Task directions:
Every entry here needs to be repeated exactly.

Excerpted data:
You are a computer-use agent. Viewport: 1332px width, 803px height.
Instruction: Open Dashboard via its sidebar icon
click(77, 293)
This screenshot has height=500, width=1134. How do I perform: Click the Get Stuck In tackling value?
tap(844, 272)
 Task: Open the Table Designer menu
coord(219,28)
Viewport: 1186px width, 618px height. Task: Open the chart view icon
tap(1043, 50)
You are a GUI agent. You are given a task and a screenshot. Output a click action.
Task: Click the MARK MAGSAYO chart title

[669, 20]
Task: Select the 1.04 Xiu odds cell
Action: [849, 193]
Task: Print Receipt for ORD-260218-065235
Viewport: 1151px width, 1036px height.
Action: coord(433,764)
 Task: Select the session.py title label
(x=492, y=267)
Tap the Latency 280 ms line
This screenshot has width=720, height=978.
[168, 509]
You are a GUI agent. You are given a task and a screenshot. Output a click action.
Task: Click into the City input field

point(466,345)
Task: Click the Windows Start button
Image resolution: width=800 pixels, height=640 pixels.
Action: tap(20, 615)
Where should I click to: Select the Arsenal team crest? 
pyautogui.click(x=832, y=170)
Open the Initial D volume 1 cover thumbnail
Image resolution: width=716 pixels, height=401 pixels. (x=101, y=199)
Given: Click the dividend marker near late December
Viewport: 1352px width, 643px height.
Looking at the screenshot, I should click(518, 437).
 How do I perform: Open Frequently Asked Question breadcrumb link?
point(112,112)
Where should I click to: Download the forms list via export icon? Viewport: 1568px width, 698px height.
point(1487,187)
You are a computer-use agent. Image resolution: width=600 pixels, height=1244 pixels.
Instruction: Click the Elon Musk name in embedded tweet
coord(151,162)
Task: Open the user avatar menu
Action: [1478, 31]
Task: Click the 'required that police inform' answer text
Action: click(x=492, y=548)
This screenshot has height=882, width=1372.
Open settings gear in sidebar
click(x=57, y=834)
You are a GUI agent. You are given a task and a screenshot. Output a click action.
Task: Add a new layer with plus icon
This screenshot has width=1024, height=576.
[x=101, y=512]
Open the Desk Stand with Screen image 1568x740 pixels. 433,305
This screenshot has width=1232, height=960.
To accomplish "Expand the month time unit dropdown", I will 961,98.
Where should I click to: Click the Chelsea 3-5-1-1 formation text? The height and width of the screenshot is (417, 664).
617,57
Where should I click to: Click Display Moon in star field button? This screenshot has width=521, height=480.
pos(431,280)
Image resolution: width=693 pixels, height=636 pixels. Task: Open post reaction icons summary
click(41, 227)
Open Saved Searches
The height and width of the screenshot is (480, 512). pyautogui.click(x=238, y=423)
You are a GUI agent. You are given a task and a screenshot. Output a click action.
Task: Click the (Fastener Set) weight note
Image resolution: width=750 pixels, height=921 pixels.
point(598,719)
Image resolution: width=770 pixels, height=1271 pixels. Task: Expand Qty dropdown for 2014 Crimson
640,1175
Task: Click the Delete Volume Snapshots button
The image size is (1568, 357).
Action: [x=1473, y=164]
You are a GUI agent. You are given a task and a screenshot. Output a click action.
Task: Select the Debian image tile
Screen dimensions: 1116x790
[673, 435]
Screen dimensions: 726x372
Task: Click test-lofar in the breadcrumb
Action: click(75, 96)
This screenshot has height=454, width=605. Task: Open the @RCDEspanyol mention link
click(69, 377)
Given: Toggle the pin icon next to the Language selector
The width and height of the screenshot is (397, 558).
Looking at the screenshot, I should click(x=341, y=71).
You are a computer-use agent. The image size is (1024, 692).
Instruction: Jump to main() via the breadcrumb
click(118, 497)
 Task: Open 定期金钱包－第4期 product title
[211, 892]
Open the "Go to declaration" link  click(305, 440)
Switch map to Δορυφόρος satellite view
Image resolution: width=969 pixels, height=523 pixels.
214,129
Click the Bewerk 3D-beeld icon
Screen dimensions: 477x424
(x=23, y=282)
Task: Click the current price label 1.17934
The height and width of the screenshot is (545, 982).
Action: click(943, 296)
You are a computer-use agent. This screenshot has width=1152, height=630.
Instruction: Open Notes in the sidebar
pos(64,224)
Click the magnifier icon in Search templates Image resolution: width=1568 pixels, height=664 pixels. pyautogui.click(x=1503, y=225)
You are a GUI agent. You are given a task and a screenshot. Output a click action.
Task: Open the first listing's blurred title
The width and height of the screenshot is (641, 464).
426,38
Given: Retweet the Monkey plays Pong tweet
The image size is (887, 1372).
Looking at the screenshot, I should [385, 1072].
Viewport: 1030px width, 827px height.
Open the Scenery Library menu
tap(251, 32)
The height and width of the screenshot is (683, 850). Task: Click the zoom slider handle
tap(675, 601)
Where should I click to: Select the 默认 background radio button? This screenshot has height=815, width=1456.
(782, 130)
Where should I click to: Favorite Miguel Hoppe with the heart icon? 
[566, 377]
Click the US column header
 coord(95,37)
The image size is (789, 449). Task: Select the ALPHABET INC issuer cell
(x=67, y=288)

Task response:
You are a computer-use agent. Viewport: 1332px width, 803px height.
Instruction: Open Dashboard via its sidebar icon
click(77, 293)
This screenshot has height=500, width=1134. How do I perform: Click the Get Stuck In tackling value?
tap(844, 272)
 Task: Open the Table Designer menu
coord(219,28)
Viewport: 1186px width, 618px height. Task: Open the chart view icon
tap(1043, 50)
You are a GUI agent. You are given a task and a screenshot. Output a click action.
Task: Click the MARK MAGSAYO chart title

[669, 20]
Task: Select the 1.04 Xiu odds cell
Action: [849, 193]
Task: Print Receipt for ORD-260218-065235
Viewport: 1151px width, 1036px height.
Action: coord(433,764)
 Task: Select the session.py title label
(x=492, y=267)
Tap the Latency 280 ms line
This screenshot has width=720, height=978.
[168, 509]
You are a GUI agent. You are given a task and a screenshot. Output a click action.
Task: Click into the City input field

point(466,345)
Task: Click the Windows Start button
Image resolution: width=800 pixels, height=640 pixels.
Action: tap(20, 615)
Where should I click to: Select the Arsenal team crest? 
pyautogui.click(x=832, y=170)
Open the Initial D volume 1 cover thumbnail
Image resolution: width=716 pixels, height=401 pixels. (x=101, y=199)
Given: Click the dividend marker near late December
Viewport: 1352px width, 643px height.
Looking at the screenshot, I should click(518, 437).
 How do I perform: Open Frequently Asked Question breadcrumb link?
point(112,112)
Where should I click to: Download the forms list via export icon? Viewport: 1568px width, 698px height.
point(1487,187)
You are a computer-use agent. Image resolution: width=600 pixels, height=1244 pixels.
Instruction: Click the Elon Musk name in embedded tweet
coord(151,162)
Task: Open the user avatar menu
Action: [1478, 31]
Task: Click the 'required that police inform' answer text
Action: click(x=492, y=548)
This screenshot has height=882, width=1372.
Open settings gear in sidebar
click(x=57, y=834)
You are a GUI agent. You are given a task and a screenshot. Output a click action.
Task: Add a new layer with plus icon
This screenshot has width=1024, height=576.
[x=101, y=512]
Open the Desk Stand with Screen image 1568x740 pixels. 433,305
This screenshot has width=1232, height=960.
To accomplish "Expand the month time unit dropdown", I will 961,98.
Where should I click to: Click the Chelsea 3-5-1-1 formation text? The height and width of the screenshot is (417, 664).
617,57
Where should I click to: Click Display Moon in star field button? This screenshot has width=521, height=480.
pos(431,280)
Image resolution: width=693 pixels, height=636 pixels. Task: Open post reaction icons summary
click(41, 227)
Open Saved Searches
The height and width of the screenshot is (480, 512). pyautogui.click(x=238, y=423)
You are a GUI agent. You are given a task and a screenshot. Output a click action.
Task: Click the (Fastener Set) weight note
Image resolution: width=750 pixels, height=921 pixels.
point(598,719)
Image resolution: width=770 pixels, height=1271 pixels. Task: Expand Qty dropdown for 2014 Crimson
640,1175
Task: Click the Delete Volume Snapshots button
The image size is (1568, 357).
Action: [x=1473, y=164]
You are a GUI agent. You are given a task and a screenshot. Output a click action.
Task: Select the Debian image tile
Screen dimensions: 1116x790
[673, 435]
Screen dimensions: 726x372
Task: Click test-lofar in the breadcrumb
Action: click(75, 96)
This screenshot has height=454, width=605. Task: Open the @RCDEspanyol mention link
click(69, 377)
Given: Toggle the pin icon next to the Language selector
The width and height of the screenshot is (397, 558).
Looking at the screenshot, I should click(x=341, y=71).
You are a computer-use agent. The image size is (1024, 692).
Instruction: Jump to main() via the breadcrumb
click(118, 497)
 Task: Open 定期金钱包－第4期 product title
[211, 892]
Open the "Go to declaration" link  click(305, 440)
Switch map to Δορυφόρος satellite view
Image resolution: width=969 pixels, height=523 pixels.
214,129
Click the Bewerk 3D-beeld icon
Screen dimensions: 477x424
(x=23, y=282)
Task: Click the current price label 1.17934
The height and width of the screenshot is (545, 982).
Action: click(943, 296)
You are a computer-use agent. This screenshot has width=1152, height=630.
Instruction: Open Notes in the sidebar
pos(64,224)
Click the magnifier icon in Search templates Image resolution: width=1568 pixels, height=664 pixels. pyautogui.click(x=1503, y=225)
You are a GUI agent. You are given a task and a screenshot. Output a click action.
Task: Open the first listing's blurred title
The width and height of the screenshot is (641, 464).
426,38
Given: Retweet the Monkey plays Pong tweet
The image size is (887, 1372).
Looking at the screenshot, I should [385, 1072].
Viewport: 1030px width, 827px height.
Open the Scenery Library menu
tap(251, 32)
The height and width of the screenshot is (683, 850). Task: Click the zoom slider handle
tap(675, 601)
Where should I click to: Select the 默认 background radio button? This screenshot has height=815, width=1456.
(782, 130)
Where should I click to: Favorite Miguel Hoppe with the heart icon? 
[566, 377]
Click the US column header
 coord(95,37)
The image size is (789, 449). Task: Select the ALPHABET INC issuer cell
(x=67, y=288)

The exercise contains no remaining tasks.